> Written task
Print the entries from the line containing "How do I perform: Click" through the line containing "coord(280,160)", including both of those lines. Leave out the pictures.
***** Data to process
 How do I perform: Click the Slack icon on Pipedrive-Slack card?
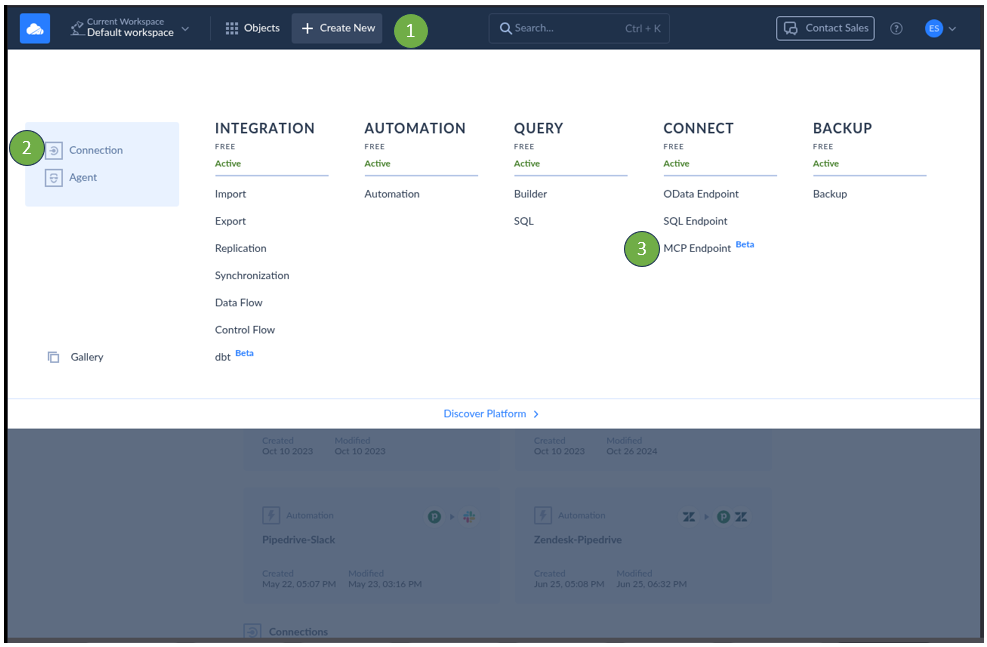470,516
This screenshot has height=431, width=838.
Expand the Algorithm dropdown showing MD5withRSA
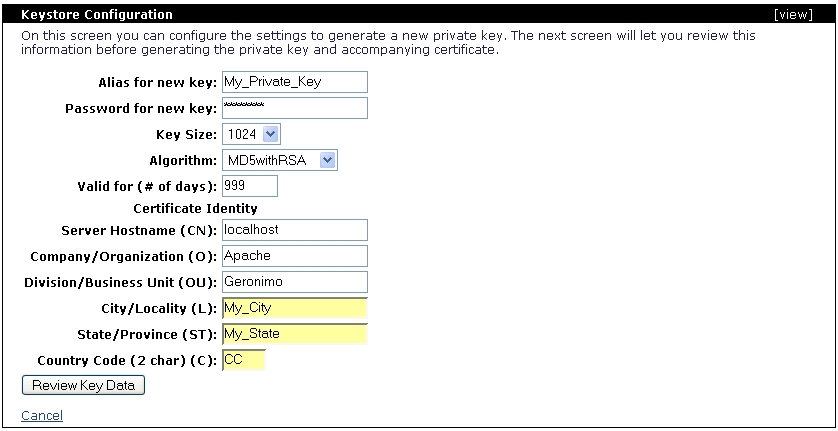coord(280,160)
**********
***** Data to process
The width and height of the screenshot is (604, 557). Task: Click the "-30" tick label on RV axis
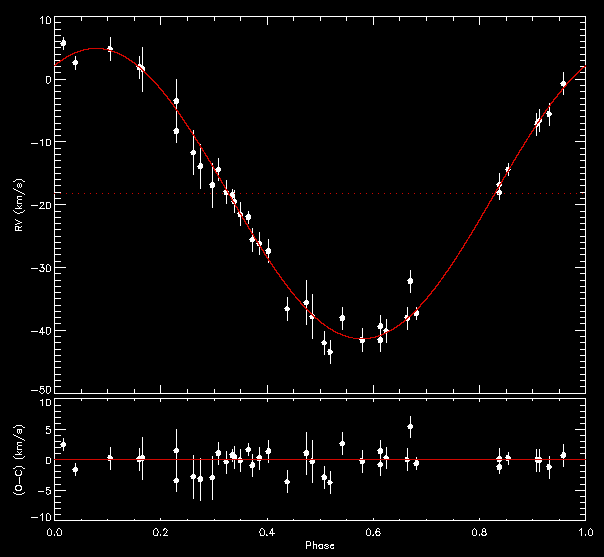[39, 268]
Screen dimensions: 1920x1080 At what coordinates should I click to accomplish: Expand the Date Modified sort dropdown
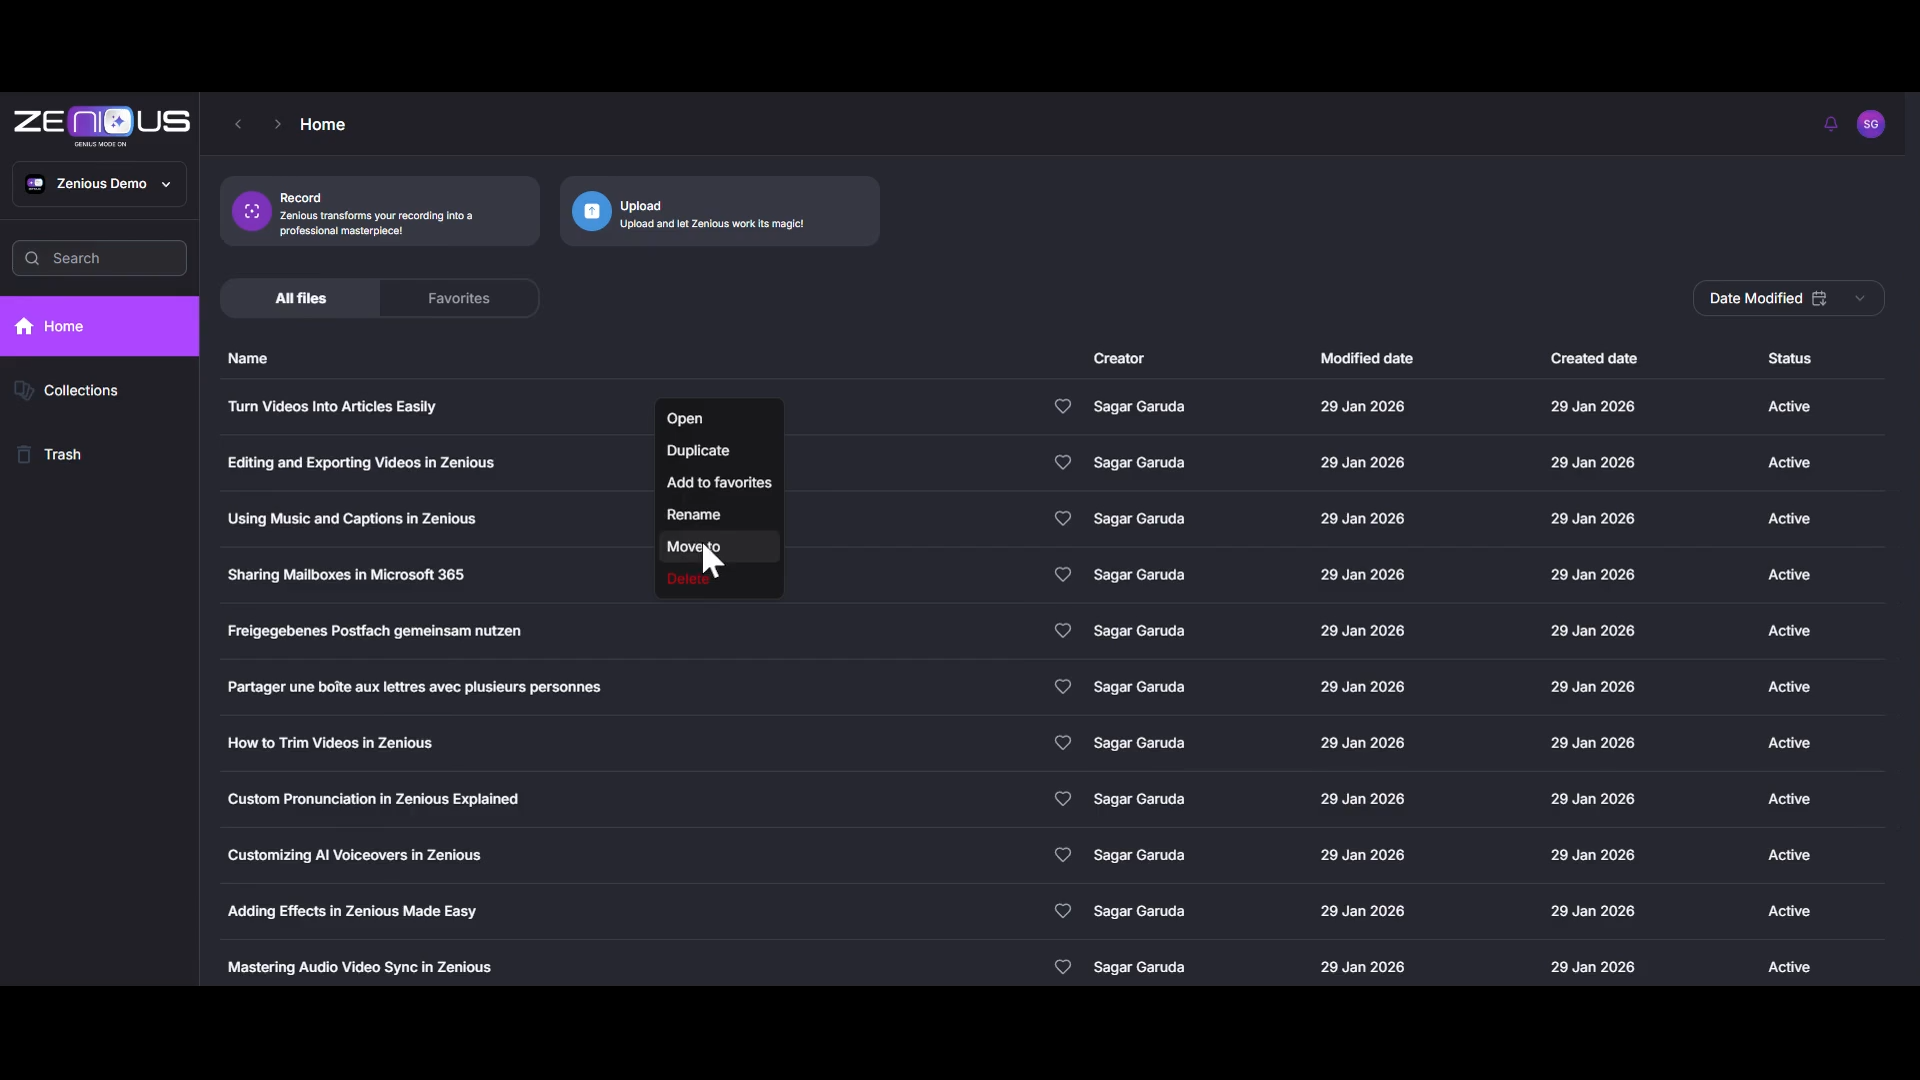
**********
> Worked solution
 How do I perform: Click the Slack icon on Pipedrive-Slack card?
470,516
This screenshot has height=431, width=838.
Expand the Algorithm dropdown showing MD5withRSA
coord(280,160)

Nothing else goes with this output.